■ Required work ■
In your copy, repeat the records exactly and leave out the pictures.
### Raw data
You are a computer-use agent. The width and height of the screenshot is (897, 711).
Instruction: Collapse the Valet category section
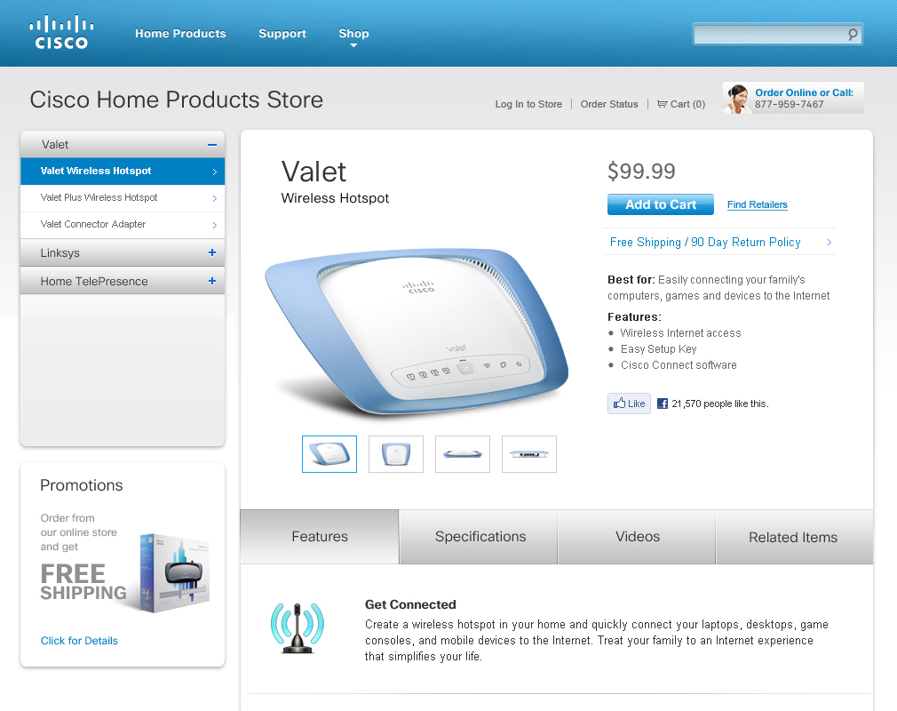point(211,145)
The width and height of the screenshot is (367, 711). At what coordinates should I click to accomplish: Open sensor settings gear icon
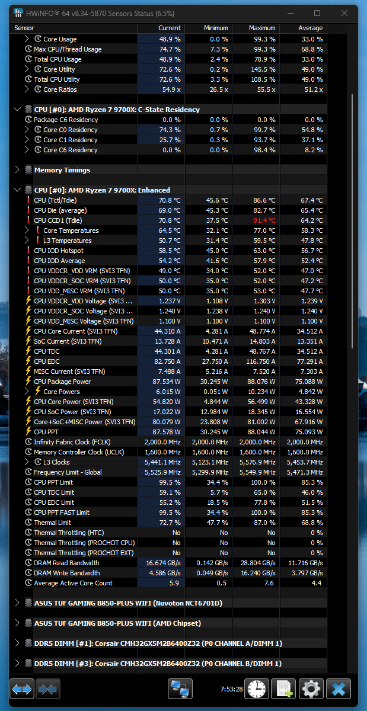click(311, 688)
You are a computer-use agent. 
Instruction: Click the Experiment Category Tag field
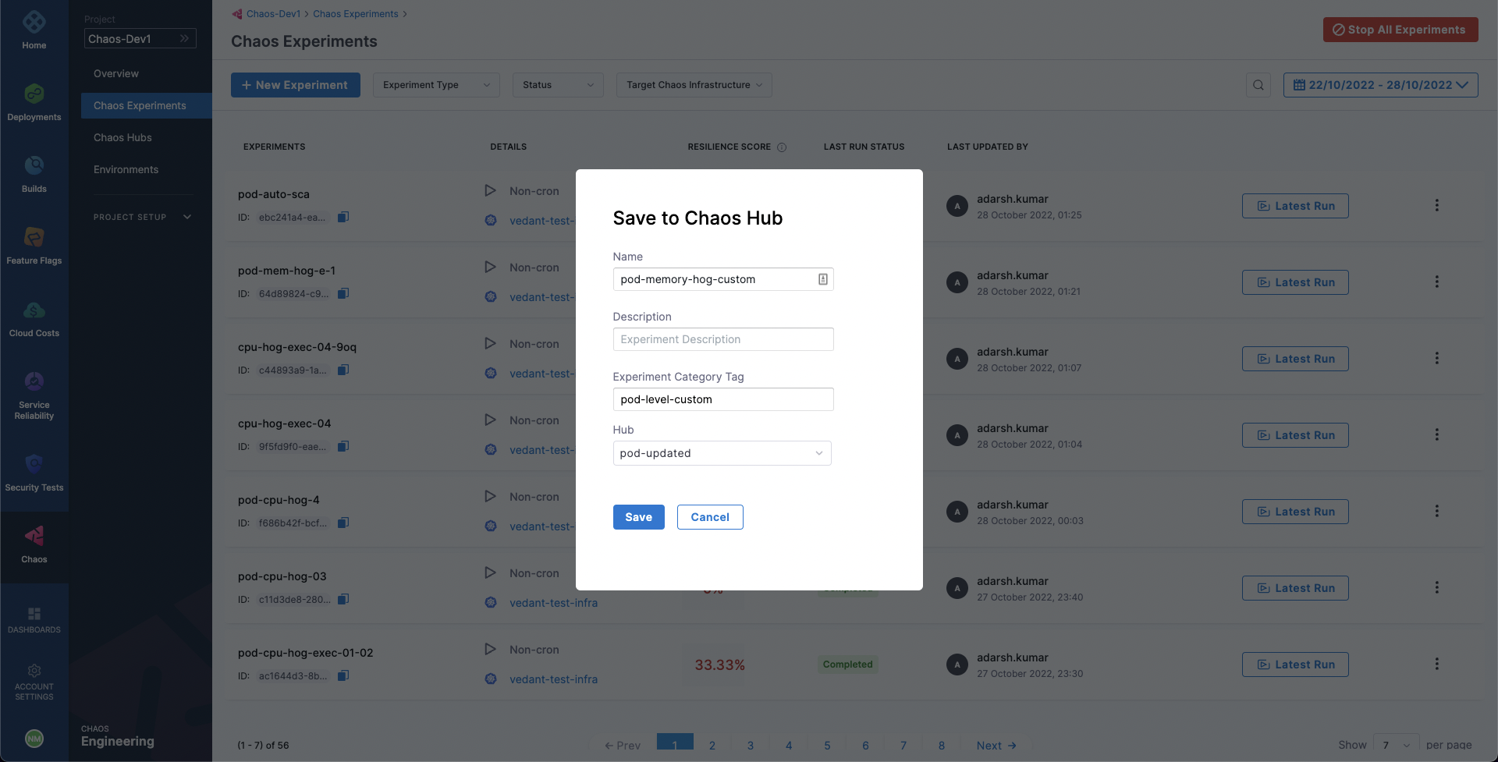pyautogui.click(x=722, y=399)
######
■ Exercise answer ■
You are a computer-use agent. The width and height of the screenshot is (897, 711).
Instruction: Collapse the Valet category section
point(211,145)
The width and height of the screenshot is (367, 711). At what coordinates should I click to accomplish: Open sensor settings gear icon
click(311, 688)
You are a computer-use agent. 
Instruction: Click the Experiment Category Tag field
pyautogui.click(x=722, y=399)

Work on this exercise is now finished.